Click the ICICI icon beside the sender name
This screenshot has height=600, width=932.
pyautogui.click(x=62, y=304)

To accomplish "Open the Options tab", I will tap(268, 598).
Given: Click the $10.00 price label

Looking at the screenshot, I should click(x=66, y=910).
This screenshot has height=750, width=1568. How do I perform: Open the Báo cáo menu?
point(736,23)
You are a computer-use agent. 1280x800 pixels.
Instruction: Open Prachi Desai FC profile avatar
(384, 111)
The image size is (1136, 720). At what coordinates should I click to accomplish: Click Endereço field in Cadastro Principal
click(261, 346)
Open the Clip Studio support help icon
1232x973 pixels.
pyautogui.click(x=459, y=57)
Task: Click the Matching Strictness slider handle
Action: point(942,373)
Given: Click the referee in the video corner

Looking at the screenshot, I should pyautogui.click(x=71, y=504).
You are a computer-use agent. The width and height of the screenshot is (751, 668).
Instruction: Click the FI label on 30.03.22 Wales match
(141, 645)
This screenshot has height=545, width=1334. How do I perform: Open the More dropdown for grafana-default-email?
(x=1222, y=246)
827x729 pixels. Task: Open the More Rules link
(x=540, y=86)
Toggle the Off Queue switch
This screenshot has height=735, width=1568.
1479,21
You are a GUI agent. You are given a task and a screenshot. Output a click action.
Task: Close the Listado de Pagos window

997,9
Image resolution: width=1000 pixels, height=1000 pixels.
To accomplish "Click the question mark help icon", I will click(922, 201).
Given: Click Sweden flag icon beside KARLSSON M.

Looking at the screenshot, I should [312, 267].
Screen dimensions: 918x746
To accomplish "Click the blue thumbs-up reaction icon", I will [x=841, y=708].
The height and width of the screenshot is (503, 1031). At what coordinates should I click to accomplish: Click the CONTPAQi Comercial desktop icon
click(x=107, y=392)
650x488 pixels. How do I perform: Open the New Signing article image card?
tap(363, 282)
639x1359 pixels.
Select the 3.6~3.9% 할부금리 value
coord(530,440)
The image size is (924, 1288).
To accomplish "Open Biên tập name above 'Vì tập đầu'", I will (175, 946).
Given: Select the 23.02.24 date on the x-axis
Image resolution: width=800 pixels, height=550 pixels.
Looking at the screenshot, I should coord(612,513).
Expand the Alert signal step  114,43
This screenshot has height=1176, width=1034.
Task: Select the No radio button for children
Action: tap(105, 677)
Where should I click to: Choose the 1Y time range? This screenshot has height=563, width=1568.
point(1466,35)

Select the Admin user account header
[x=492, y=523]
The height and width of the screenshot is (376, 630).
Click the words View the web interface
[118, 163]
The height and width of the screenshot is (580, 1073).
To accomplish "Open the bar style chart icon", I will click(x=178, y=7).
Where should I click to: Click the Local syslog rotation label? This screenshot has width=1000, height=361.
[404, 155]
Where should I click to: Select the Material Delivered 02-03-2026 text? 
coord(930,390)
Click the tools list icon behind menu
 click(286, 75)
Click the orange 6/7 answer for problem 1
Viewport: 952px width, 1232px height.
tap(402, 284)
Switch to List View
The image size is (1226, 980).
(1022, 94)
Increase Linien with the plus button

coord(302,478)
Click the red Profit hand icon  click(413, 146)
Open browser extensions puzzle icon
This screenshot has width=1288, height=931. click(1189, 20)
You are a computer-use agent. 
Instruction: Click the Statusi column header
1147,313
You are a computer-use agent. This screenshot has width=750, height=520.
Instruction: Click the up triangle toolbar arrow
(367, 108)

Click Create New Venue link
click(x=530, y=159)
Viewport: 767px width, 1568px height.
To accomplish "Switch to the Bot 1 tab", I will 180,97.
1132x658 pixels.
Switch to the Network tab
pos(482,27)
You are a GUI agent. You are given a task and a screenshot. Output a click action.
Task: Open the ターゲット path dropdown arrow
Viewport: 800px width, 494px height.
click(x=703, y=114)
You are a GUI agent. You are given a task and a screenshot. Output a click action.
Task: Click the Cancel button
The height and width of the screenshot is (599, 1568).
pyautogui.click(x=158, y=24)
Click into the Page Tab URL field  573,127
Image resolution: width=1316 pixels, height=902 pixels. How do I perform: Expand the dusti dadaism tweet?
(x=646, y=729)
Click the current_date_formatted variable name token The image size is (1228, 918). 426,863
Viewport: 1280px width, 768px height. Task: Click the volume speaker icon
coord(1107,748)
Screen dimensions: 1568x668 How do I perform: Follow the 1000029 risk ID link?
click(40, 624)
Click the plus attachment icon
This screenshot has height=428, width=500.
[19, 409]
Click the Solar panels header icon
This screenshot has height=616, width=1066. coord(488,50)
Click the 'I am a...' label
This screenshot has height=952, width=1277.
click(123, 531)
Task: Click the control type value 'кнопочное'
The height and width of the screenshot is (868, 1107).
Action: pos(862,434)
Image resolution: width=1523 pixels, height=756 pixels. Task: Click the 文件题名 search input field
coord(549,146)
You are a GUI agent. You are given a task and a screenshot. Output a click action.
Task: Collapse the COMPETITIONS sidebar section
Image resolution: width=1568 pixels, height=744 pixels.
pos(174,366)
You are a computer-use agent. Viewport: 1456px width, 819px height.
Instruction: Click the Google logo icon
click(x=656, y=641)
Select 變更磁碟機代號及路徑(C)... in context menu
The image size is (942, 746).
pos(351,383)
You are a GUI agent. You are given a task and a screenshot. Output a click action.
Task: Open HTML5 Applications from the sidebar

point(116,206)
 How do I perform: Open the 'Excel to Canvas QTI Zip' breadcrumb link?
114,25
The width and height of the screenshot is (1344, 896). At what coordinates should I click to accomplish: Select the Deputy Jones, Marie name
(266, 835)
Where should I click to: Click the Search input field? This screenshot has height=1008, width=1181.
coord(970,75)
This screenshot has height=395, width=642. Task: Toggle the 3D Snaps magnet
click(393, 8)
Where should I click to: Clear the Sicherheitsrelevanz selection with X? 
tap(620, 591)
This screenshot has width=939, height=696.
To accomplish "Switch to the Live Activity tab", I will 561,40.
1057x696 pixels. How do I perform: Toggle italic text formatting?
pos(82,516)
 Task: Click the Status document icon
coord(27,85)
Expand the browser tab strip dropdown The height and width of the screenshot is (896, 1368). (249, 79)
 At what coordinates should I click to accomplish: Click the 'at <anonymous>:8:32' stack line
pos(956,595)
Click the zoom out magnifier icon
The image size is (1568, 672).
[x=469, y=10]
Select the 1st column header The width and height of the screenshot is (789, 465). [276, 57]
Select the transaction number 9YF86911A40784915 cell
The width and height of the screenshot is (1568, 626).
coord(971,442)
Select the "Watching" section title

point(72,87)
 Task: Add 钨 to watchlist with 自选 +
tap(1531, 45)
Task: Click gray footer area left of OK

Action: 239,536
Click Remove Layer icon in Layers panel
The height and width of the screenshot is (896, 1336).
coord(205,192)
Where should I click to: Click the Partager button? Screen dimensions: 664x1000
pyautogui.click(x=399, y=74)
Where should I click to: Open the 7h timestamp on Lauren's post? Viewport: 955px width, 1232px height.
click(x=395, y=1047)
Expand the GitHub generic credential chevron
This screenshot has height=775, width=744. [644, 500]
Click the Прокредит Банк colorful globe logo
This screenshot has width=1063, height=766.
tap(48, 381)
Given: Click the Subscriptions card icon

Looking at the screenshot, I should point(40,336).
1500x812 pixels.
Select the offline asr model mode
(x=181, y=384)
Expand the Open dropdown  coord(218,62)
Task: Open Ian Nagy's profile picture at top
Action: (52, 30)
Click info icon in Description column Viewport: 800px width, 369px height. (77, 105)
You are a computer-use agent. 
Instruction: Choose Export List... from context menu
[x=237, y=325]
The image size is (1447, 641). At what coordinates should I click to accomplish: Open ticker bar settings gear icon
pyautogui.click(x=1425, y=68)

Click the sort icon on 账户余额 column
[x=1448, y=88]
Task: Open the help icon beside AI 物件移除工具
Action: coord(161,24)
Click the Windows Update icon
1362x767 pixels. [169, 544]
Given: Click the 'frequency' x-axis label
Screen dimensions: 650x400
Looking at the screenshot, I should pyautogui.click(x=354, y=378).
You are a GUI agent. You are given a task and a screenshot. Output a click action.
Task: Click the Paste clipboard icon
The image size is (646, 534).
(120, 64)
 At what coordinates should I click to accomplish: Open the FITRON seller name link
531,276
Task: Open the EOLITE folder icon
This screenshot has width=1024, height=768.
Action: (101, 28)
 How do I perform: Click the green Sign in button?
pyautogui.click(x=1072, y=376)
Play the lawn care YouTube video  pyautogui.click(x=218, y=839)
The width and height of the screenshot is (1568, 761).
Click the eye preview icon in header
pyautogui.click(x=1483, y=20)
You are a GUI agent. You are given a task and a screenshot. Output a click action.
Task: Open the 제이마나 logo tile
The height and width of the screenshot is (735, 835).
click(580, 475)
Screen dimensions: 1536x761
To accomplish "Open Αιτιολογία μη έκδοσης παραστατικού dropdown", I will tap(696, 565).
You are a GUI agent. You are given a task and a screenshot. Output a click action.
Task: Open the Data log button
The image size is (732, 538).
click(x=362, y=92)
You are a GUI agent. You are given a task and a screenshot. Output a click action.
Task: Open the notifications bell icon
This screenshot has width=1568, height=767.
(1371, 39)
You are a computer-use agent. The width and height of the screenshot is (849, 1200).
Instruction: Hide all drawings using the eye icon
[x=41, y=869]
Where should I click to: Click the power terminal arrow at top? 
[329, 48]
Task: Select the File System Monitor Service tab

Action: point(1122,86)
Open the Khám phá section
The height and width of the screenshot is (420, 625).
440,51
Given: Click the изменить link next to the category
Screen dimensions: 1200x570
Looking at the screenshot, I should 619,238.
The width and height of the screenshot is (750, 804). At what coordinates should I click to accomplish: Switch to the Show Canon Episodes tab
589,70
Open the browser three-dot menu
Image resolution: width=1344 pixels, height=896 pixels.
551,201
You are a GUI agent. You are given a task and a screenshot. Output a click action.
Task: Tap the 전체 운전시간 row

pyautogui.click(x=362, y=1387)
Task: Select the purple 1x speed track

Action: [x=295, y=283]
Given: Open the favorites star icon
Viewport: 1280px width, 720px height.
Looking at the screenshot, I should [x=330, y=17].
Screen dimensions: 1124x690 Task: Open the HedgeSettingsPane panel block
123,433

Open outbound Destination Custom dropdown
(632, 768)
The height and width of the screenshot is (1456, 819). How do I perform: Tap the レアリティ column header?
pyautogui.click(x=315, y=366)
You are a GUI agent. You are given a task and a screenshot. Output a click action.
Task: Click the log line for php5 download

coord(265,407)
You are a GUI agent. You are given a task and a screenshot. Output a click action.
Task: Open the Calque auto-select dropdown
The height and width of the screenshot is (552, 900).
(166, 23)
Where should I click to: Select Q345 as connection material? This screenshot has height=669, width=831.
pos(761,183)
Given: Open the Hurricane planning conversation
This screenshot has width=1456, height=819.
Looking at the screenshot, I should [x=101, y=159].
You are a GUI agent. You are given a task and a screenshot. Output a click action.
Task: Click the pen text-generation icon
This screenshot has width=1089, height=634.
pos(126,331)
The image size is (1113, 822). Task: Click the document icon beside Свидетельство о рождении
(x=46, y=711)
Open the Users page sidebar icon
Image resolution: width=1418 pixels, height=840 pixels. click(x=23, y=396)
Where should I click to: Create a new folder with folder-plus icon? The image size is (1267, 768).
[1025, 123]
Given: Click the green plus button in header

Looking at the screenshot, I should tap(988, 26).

■ EXERCISE DESCRIPTION ■
A bare number is required: the count of lines above with the string "computer".

■ ANSWER TO THIS PROBLEM ■
7